The memory of that terrible day had been buried under hours and hours of television. I had really not thought of it again until that moment. What a horrible demented freak I was. Then my mood suddenly brightened as it occurred to me that I was no longer in the uptight suburbs. I was in the wild, pants-optional metropolis. My hand went for the duvet edge once again. And again, I was restrained by another gouging left hook from reality. I realized that if I pulled away the covers, it wouldn't be Iggy's dick that I would show her -- that rude truncheon -- but my own modest and polite little fellow. Yes, polite -- the word seemed to fit perfectly my uncircumcised medium sized gentleman of a penis. And there was something else too. I recalled that there was a tangle of blue lint on the tip of my little gentleman that afternoon. It was hard to know how she might interpret that. Or how others might interpret her interpretation. That was all I needed, for her to tell people that there was a "thing" on my dick and for that information to be passed along, until it became a Toronto-wide rumor that the counter boy at a certain trendy diner had enormous bleeding sores sprouting all over his groin area. And how would I ever get out of a thing like that? By shouting, "It was just some blue fuzz!" at every customer in the diner who looked at me sideways? There was no way I was going to show her my dick. But I had to do something because she was still singing and we were only about half way through the song.

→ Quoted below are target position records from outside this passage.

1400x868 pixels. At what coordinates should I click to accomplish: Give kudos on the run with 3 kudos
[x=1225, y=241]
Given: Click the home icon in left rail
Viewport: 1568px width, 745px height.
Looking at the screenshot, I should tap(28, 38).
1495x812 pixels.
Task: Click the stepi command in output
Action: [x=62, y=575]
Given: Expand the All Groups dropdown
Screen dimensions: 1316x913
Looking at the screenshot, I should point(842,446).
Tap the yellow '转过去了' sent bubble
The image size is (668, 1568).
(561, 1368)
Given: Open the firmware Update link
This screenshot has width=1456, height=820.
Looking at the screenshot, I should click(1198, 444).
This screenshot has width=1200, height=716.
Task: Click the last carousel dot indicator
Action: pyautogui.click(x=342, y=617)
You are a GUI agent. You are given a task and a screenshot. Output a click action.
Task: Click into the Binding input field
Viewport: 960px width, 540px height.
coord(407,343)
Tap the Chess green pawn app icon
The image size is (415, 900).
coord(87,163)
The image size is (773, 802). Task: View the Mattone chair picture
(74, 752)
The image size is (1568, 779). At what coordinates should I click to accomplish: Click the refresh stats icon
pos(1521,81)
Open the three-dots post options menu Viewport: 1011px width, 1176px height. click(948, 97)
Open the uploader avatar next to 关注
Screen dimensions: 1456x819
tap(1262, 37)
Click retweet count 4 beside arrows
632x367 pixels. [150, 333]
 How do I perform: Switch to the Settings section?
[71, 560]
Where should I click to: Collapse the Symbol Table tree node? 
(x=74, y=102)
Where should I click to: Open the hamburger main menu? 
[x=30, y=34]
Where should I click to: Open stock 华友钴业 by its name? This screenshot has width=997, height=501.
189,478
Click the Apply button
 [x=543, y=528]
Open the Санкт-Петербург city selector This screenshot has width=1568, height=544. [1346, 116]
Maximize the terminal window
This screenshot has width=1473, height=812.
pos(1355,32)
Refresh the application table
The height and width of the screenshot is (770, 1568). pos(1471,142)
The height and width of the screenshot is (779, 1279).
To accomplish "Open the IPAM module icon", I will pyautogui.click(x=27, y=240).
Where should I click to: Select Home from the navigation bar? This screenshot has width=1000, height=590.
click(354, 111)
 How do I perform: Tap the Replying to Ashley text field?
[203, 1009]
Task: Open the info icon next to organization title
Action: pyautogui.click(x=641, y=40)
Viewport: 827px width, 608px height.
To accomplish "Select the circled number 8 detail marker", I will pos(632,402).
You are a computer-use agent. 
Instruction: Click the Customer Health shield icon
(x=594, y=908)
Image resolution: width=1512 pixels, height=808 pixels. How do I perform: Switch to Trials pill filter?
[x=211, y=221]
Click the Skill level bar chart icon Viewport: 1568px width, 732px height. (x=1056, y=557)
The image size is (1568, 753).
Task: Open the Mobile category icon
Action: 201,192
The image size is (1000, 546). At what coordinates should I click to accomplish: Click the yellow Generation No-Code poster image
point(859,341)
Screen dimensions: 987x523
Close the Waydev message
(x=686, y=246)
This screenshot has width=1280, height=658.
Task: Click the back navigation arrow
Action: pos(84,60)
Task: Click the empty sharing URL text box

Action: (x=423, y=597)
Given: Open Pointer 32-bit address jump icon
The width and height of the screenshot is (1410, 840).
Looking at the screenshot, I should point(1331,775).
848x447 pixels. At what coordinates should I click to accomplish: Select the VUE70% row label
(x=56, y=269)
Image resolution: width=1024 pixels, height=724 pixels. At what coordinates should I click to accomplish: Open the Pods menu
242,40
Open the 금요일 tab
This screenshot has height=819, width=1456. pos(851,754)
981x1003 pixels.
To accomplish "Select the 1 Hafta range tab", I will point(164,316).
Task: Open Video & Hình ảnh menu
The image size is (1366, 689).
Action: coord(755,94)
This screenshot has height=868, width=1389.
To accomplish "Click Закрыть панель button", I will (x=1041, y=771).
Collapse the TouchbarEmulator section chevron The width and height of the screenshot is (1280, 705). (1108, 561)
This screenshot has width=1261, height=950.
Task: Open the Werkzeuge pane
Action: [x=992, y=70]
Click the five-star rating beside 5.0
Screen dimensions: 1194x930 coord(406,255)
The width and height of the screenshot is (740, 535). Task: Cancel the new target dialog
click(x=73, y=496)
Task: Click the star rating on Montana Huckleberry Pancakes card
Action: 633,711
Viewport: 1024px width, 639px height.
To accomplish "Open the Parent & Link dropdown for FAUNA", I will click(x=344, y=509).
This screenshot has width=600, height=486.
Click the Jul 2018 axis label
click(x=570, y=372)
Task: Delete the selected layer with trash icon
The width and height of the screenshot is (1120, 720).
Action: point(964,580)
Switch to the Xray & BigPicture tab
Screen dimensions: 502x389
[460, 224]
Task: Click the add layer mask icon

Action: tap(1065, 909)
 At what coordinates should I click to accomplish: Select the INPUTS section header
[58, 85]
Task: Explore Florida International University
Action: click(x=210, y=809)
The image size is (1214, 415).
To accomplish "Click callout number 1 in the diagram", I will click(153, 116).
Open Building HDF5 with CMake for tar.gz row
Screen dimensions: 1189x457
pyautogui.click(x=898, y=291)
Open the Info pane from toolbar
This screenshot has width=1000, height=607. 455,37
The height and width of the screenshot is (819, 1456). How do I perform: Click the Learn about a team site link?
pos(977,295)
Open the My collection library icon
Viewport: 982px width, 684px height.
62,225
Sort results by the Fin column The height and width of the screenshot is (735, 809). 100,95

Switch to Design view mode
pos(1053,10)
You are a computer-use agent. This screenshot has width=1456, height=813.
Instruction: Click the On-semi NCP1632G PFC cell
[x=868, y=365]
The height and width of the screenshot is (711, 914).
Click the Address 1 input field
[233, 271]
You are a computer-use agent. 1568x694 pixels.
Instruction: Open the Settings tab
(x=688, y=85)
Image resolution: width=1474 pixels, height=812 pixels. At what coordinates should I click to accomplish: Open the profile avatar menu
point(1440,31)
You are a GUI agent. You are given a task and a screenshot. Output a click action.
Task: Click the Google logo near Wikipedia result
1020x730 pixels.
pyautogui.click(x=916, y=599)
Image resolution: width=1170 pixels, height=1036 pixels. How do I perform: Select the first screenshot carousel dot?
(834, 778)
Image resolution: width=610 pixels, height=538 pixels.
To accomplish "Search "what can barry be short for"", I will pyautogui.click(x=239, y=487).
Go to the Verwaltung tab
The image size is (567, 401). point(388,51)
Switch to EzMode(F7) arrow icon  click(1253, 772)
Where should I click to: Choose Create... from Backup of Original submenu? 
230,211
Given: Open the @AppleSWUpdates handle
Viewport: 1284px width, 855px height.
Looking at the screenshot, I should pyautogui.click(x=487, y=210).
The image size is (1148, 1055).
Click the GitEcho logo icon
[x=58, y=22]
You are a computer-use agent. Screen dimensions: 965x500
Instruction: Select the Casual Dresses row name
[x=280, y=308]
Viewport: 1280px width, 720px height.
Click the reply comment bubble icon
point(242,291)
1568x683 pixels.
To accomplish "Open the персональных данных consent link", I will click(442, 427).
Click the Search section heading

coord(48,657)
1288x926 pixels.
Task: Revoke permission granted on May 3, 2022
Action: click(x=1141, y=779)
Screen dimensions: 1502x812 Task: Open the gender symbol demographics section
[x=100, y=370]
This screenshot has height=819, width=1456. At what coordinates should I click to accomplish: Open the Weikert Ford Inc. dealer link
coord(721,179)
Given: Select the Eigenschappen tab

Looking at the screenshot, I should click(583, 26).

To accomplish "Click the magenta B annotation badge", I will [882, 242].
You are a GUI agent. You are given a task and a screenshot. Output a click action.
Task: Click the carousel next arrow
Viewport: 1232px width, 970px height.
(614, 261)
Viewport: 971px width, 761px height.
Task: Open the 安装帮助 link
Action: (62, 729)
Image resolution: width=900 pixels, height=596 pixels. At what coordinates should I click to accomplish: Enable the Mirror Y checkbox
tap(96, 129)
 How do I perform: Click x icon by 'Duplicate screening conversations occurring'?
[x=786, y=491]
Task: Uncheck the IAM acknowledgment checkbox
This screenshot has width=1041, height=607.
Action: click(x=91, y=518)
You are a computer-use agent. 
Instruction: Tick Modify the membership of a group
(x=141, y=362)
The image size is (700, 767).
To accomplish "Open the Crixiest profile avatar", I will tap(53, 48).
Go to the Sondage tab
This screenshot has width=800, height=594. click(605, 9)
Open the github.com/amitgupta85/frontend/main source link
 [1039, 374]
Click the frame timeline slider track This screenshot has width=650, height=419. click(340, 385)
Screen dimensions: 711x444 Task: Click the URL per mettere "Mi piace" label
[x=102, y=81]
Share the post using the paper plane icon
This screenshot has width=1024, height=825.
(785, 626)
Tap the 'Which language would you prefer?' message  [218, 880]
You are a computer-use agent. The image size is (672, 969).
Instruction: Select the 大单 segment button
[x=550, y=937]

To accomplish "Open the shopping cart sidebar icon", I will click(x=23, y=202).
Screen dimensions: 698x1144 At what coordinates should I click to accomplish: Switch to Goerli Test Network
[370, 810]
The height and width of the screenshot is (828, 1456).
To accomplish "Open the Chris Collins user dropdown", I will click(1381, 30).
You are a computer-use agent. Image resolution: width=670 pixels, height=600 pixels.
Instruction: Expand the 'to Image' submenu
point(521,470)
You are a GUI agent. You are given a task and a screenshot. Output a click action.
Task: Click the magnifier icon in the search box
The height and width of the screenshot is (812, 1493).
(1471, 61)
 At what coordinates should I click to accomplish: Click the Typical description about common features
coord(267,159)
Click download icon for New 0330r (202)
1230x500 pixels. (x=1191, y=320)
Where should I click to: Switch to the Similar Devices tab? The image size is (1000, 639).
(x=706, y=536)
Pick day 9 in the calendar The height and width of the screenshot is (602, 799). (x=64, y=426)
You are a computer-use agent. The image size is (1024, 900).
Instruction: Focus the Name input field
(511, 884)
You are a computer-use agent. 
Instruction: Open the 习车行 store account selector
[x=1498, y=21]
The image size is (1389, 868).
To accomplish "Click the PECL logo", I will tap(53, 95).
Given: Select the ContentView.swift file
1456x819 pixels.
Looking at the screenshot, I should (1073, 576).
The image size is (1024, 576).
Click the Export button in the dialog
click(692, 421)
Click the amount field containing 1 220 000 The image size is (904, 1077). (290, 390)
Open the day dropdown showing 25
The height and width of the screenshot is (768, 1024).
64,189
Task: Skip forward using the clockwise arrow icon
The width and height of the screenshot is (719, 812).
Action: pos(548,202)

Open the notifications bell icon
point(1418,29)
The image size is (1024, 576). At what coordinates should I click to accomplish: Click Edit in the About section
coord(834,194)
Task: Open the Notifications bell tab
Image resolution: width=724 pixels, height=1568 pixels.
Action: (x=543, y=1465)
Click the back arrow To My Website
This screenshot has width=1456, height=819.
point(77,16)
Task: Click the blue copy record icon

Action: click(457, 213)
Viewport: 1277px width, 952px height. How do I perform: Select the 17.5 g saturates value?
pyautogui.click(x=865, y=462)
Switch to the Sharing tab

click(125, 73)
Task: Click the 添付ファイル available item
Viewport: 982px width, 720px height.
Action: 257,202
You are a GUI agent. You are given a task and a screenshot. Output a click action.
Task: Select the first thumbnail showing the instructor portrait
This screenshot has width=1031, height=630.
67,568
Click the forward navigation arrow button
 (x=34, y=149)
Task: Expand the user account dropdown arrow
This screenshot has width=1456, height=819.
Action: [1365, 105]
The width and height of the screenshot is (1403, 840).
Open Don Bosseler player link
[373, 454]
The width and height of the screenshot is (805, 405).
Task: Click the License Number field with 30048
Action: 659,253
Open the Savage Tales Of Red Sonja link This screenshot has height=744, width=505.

I felt myself melting away. I had no move: no disdainfully raised eyebrow, no curl of the lip, no snide comment, no bitch slap with which to respond. Things became desperate and I hit the lowest point of my existence. I began to sing along in a vague, embarrassed murmur. "Oooh, aaah, ambition," I sang softly and then fell back into dejected silence.
When the song finally ended, Fiona leaned back on one arm and said, "Every year I sing that song just a little bit louder." There was a pause, a little gap in which someone cool would have inserted some blistering remark. After she left I lay there listening to the rest of the album, waiting for my little gentleman to stand up again.